London Stock Exchange Group updates

London Stock Exchange Group is to shut its lossmaking derivatives exchange CurveGlobal Markets after the five-year project failed to win enough business.

CurveGlobal will cease trading at the end of January 2022, the LSE said in a notice posted on its website late on Monday. Some contracts, including futures on German government debt and long-dated UK gilts, will cease trading with immediate effect because there were no open positions, the exchange added.

The closure marks an end to the LSE’s long-held ambitions to challenge the dominance of Deutsche Börse and the US’s Intercontinental Exchange in the European fixed income derivatives market, used by traders and investors as key indicators of changing sentiment in money markets.

It was launched in 2016 by seven of the world’s biggest investment banks, the LSE and Cboe Global Markets with an initial injection of £30m but has repeatedly required funding.

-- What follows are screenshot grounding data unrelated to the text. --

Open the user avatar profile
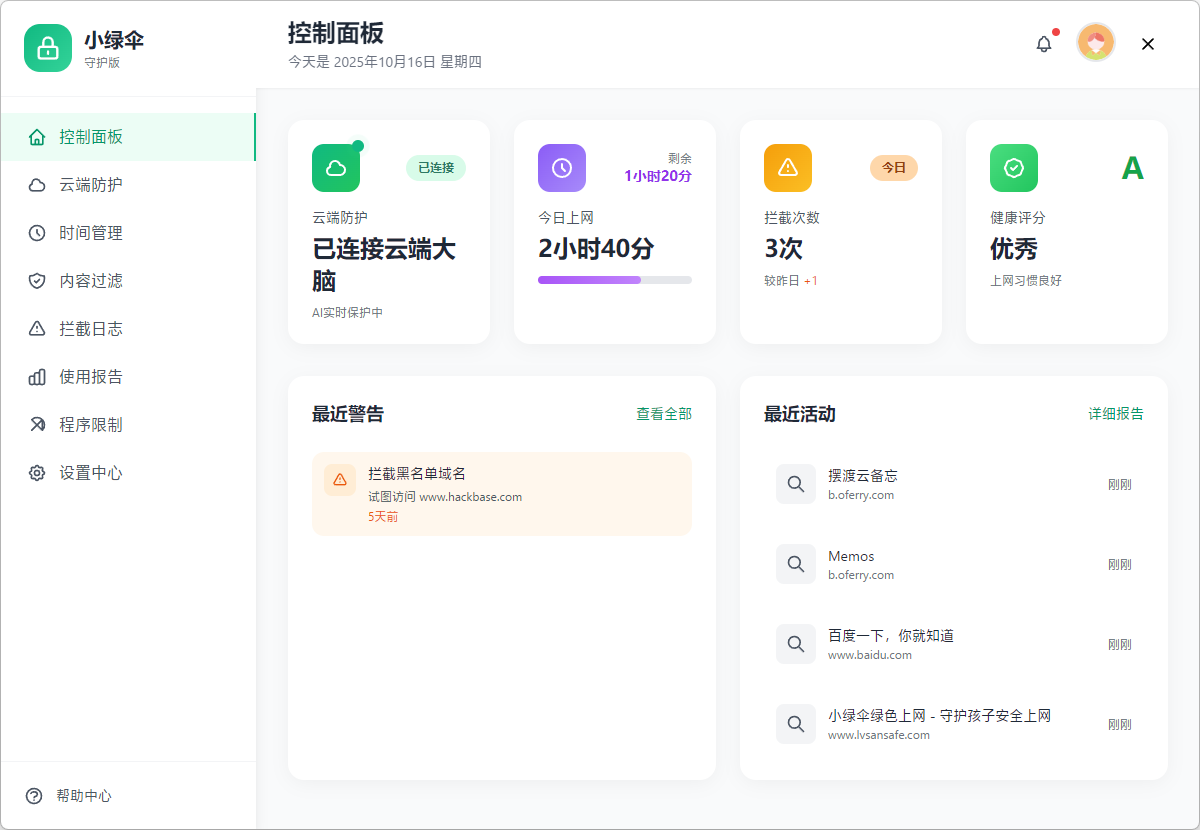The width and height of the screenshot is (1200, 830). (1096, 43)
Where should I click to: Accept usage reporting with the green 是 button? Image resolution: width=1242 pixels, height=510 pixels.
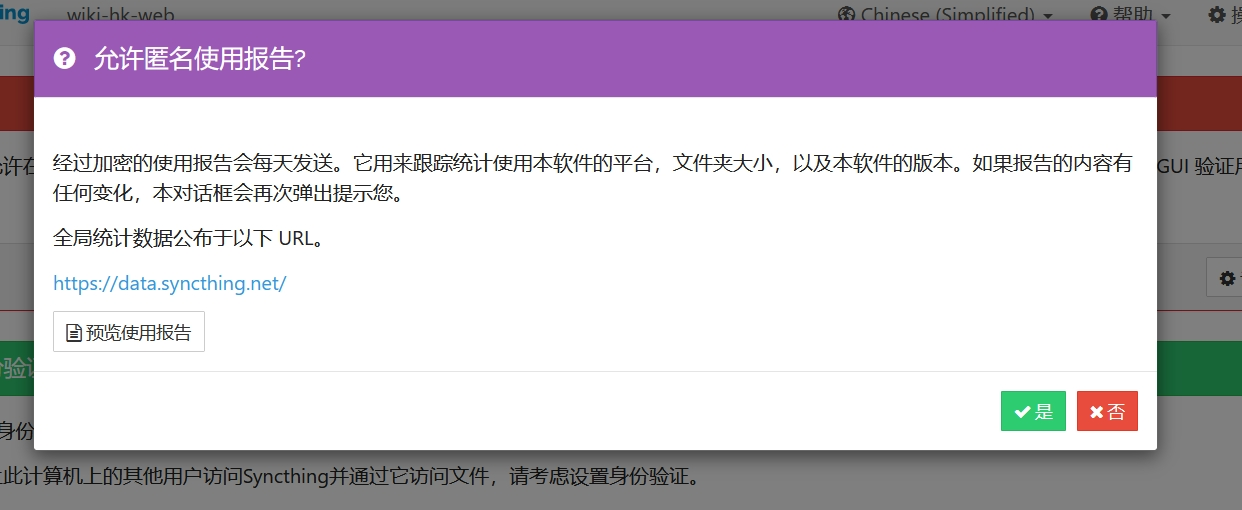tap(1033, 411)
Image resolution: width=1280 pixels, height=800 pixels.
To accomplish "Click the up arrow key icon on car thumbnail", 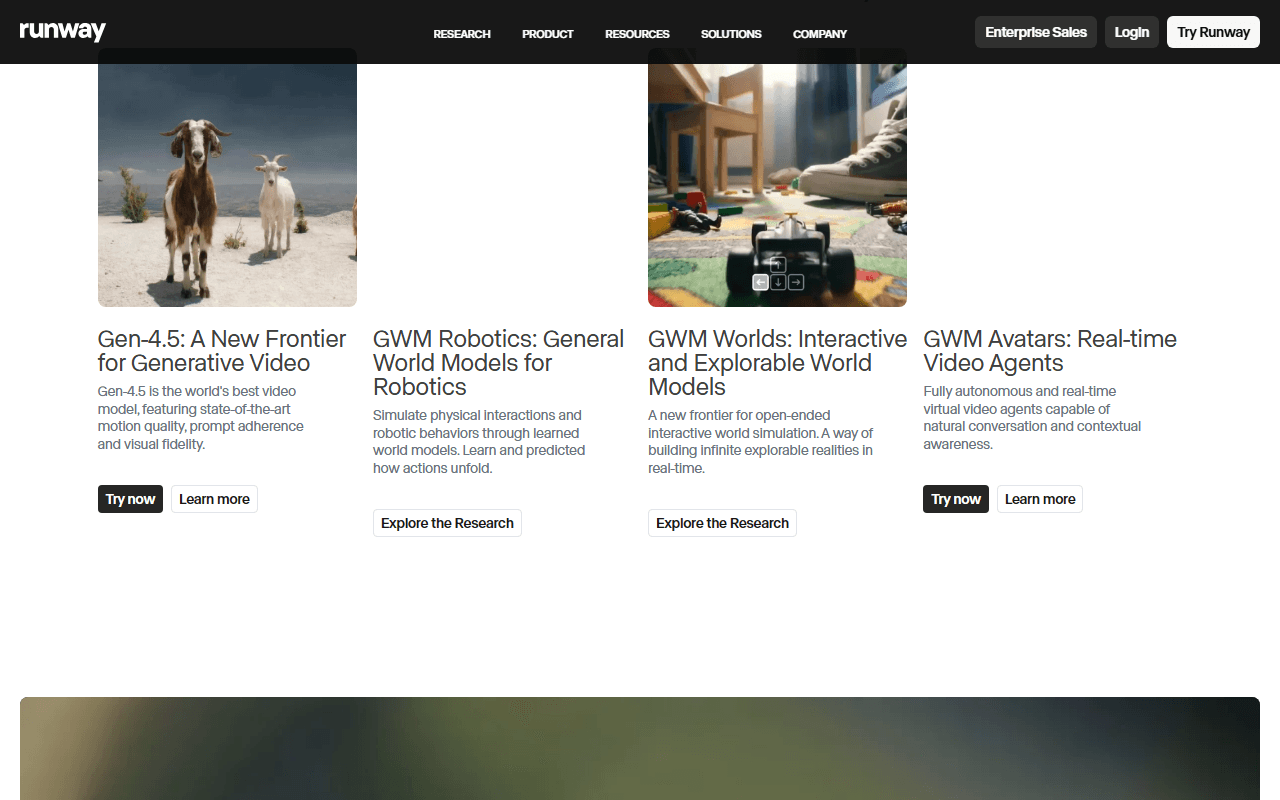I will pos(778,265).
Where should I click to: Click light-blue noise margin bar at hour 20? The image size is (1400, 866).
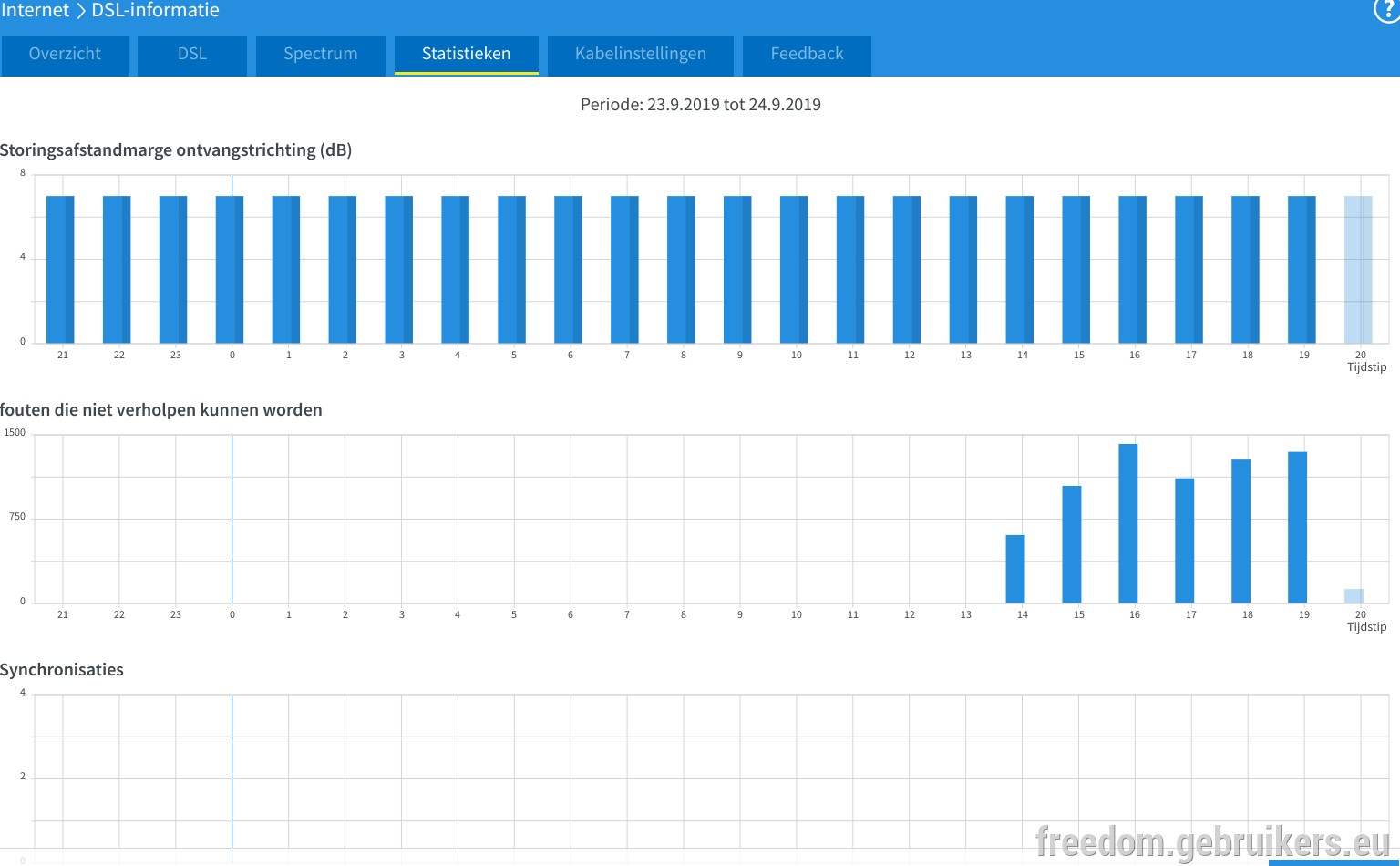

A second round of funding in 2018 raised £20m while the LSE had to pump in another £11m in 2019, taking its equity stake to 44 per cent.

Yet CurveGlobal lost £4m last year and the LSE, under a new management team, switched its attention from derivatives trading to data with the $27bn purchase of Refinitiv.

Any open positions after January 28 will be settled with cash at LCH, CurveGlobal’s clearing house. An incentive scheme, in which traders were given monthly cash awards in return for trading on the venue, was due to end on September 30 but will be terminated early. It will also shorten the trading hours of some CurveGlobal contracts.